Would you write out, exactly as they stand, all lines from the one containing "Occasion (171, 10)" through the end of the listing below, and only those?

**MATERIAL SHOWN:**
"""
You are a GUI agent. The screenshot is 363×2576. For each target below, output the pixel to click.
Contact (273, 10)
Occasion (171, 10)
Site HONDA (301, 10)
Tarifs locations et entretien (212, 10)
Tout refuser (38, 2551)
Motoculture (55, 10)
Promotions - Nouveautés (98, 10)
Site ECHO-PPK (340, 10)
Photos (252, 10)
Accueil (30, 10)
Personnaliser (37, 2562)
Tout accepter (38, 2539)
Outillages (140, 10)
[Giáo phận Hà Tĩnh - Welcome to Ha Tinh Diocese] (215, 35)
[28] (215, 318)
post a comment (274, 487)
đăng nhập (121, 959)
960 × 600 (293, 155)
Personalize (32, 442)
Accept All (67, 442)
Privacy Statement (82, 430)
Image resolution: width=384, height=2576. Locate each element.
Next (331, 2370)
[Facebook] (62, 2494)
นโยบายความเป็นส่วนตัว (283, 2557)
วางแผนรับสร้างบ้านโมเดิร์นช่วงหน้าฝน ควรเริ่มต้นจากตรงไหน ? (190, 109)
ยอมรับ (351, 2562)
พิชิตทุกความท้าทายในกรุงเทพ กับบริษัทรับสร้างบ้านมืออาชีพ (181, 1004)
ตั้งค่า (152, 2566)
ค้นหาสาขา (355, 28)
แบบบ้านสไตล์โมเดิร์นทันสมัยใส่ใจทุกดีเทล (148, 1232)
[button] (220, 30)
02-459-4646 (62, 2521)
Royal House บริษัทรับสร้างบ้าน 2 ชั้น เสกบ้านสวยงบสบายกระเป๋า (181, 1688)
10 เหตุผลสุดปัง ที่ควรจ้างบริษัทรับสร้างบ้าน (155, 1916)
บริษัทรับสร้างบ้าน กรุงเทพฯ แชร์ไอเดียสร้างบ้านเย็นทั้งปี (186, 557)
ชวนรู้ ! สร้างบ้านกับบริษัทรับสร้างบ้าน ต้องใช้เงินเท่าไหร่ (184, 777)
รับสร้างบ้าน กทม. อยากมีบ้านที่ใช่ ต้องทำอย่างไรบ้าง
"""
**ANSWER SECTION:**
Occasion (171, 10)
Site HONDA (301, 10)
Tarifs locations et entretien (212, 10)
Tout refuser (38, 2551)
Motoculture (55, 10)
Promotions - Nouveautés (98, 10)
Site ECHO-PPK (340, 10)
Photos (252, 10)
Accueil (30, 10)
Personnaliser (37, 2562)
Tout accepter (38, 2539)
Outillages (140, 10)
[Giáo phận Hà Tĩnh - Welcome to Ha Tinh Diocese] (215, 35)
[28] (215, 318)
post a comment (274, 487)
đăng nhập (121, 959)
960 × 600 (293, 155)
Personalize (32, 442)
Accept All (67, 442)
Privacy Statement (82, 430)
Image resolution: width=384, height=2576. Locate each element.
Next (331, 2370)
[Facebook] (62, 2494)
นโยบายความเป็นส่วนตัว (283, 2557)
วางแผนรับสร้างบ้านโมเดิร์นช่วงหน้าฝน ควรเริ่มต้นจากตรงไหน ? (190, 109)
ยอมรับ (351, 2562)
พิชิตทุกความท้าทายในกรุงเทพ กับบริษัทรับสร้างบ้านมืออาชีพ (181, 1004)
ตั้งค่า (152, 2566)
ค้นหาสาขา (355, 28)
แบบบ้านสไตล์โมเดิร์นทันสมัยใส่ใจทุกดีเทล (148, 1232)
[button] (220, 30)
02-459-4646 (62, 2521)
Royal House บริษัทรับสร้างบ้าน 2 ชั้น เสกบ้านสวยงบสบายกระเป๋า (181, 1688)
10 เหตุผลสุดปัง ที่ควรจ้างบริษัทรับสร้างบ้าน (155, 1916)
บริษัทรับสร้างบ้าน กรุงเทพฯ แชร์ไอเดียสร้างบ้านเย็นทั้งปี (186, 557)
ชวนรู้ ! สร้างบ้านกับบริษัทรับสร้างบ้าน ต้องใช้เงินเท่าไหร่ (184, 777)
รับสร้างบ้าน กทม. อยากมีบ้านที่ใช่ ต้องทำอย่างไรบ้าง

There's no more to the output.